Binary choice in Stata

Summary

Example

This example is based on the benefits data from chapter 7 in Verbeek. The dependent variable is a dummy variable, 1 if applied for (and received) UI (unemployment) benefits. The explanatory variables are as follows:

stateur: state unemployment rate (in %)
statemb: state maximum benefit level
age: age in years
age2: age squared
tenure: years of tenure in job lost
slack: dummy, 1 if job lost due to slack work
abol: dummy, 1 if job lost because position abolished
seasonal: dummy, 1 if job lost becasue seasonal job ended
nwhite: dummy, 1 if nonwhite
school12: dummy, 1 if more than 12 years of school
male: dummy, 1 if male
bluecol: dummy, 1 if blue collar worker
smsa: dummy, 1 if live is smsa
married: dummy, 1 if married
dkids: dummy, 1 if kids
dykids: dummy, 1 if young kids (0-5 yrs)
yrdispl: year of job displacement (1982=1,..., 1991=10)
rr: replacement rate
rr2: rr squared
head: dummy, 1 if head of household

Linear probability model

regr y rr rr2 age age2 tenure slack abol seasonal head married dkids dykids smsa nwhite yrdispl school12 male statemb stateur

Interpretation (example):

male decreases the probability of receiving benefits by an estimated 3.6 percentage points,
married increases it by 4.9 percentage points
If the state unemployment rate increases by one percentage point, the probability of receiving benefits is reduced by 1.8 percentage points and so on

If you do

you see one problem. There is an individual for which the predicted probability of receiving benefits is 116%.

Logit

logit y rr rr2 age age2 tenure slack abol seasonal head married dkids dykids smsa nwhite yrdispl school12 male statemb stateur

Coefficient now have no interpretation. However, the sign and the p-value have their usual interpretation. The p-values are base on the Wald test.

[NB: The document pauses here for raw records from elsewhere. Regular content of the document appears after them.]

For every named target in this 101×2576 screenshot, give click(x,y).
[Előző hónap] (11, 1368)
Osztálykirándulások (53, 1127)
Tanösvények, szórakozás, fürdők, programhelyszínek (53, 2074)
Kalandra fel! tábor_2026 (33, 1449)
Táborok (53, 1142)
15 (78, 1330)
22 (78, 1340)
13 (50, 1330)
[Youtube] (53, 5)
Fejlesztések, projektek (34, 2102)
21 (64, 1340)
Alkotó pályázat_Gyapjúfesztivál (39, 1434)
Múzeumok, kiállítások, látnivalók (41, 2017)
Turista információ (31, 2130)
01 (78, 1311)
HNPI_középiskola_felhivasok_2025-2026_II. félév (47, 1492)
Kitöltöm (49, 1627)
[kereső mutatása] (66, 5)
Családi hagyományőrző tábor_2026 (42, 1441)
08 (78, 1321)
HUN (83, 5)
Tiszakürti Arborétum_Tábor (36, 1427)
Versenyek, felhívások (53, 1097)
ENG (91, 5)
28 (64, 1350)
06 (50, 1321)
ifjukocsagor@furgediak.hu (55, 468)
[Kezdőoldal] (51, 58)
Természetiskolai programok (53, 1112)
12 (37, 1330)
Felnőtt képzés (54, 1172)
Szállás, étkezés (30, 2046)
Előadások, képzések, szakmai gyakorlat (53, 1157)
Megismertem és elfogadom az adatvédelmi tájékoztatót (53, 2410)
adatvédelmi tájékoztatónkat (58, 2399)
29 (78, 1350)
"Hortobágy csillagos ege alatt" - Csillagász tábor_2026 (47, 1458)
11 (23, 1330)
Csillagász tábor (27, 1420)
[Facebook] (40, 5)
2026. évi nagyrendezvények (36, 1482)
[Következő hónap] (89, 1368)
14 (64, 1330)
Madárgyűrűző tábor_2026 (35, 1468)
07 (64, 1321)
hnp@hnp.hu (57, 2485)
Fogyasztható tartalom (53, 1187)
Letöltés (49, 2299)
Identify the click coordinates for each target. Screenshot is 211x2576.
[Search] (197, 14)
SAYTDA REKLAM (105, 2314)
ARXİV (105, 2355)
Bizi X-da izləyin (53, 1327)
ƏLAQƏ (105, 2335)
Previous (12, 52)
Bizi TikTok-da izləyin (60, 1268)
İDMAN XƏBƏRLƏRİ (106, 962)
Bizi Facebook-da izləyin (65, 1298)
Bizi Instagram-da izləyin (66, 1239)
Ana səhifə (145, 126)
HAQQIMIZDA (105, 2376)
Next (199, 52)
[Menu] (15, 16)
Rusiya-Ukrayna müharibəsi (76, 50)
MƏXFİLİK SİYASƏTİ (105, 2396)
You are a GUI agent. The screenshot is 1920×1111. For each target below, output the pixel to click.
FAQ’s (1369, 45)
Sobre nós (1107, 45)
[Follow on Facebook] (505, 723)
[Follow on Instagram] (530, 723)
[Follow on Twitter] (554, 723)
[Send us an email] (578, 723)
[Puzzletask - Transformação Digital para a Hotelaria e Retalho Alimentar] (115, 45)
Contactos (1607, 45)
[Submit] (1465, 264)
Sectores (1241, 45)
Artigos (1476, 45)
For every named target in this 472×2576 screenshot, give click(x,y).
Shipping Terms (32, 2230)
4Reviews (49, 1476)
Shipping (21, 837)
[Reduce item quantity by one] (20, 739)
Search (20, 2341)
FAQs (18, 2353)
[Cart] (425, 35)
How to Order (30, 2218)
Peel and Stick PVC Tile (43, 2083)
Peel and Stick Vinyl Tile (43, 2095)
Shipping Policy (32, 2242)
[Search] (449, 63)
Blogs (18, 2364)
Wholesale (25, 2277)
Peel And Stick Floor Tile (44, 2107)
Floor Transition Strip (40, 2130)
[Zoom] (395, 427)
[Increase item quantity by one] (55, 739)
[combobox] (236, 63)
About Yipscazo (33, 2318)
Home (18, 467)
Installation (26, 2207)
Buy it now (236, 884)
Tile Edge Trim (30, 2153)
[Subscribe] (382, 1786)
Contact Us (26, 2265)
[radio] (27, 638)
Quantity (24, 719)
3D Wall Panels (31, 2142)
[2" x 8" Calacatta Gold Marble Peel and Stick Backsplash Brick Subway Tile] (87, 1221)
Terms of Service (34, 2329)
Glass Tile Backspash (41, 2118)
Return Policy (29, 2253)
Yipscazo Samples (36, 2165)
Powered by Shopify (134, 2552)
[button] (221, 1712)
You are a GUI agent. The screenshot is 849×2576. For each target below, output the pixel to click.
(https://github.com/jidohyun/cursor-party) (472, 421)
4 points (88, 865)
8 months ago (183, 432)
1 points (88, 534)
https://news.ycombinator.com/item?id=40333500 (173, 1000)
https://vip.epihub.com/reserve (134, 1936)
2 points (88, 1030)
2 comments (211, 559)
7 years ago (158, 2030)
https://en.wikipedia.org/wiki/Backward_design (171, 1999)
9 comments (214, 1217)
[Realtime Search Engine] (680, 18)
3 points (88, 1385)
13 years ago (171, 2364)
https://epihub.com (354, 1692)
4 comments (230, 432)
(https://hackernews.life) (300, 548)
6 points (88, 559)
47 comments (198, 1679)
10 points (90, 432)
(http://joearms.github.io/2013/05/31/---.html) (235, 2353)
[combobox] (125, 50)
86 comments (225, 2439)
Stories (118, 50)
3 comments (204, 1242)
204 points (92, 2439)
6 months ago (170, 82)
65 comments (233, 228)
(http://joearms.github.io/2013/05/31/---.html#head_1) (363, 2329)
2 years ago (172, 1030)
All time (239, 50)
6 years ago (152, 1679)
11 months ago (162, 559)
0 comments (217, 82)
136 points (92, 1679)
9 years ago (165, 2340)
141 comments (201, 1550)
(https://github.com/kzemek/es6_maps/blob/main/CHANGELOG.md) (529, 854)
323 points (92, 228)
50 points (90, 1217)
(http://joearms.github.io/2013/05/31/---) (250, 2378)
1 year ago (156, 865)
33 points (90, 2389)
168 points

All fitted values are in [0,1].
We see that \(l_1=-2873\) . We can find \(l_0=-3043\) by typing “logit y”. From this, we can confirm the Pseudo R2 = 0.0558 and the value of the LR statistic, 339.66
We can add vce(vcetype) to get robust standard errors, just as in the linear regression
We can use “test” as in the linear regression to test linear hypothesis using the Wald test
We can perform an LR test using the command “lrtest”.

First estimate the unrestricted model and save the estimates: (“estimates store unrestricted”)
Then estimate the restricted model and save the estimates: (“estimates store restricted”)
Do the LR-test: “lrtest unrestricted restricted”

For example, for the null hypothesis \(H_0: \) dkids = 0 we have \(ξ_W=3.36\) with a p-value of 0.0670 (“test dkids=0”) and \(ξ_{LR}=3.35\) with a p-value of 0.0672

Probit

Coefficient are not comparable between probit and logit. However, the sign and the p-values are.
Everything we said about logit holds for probit as well.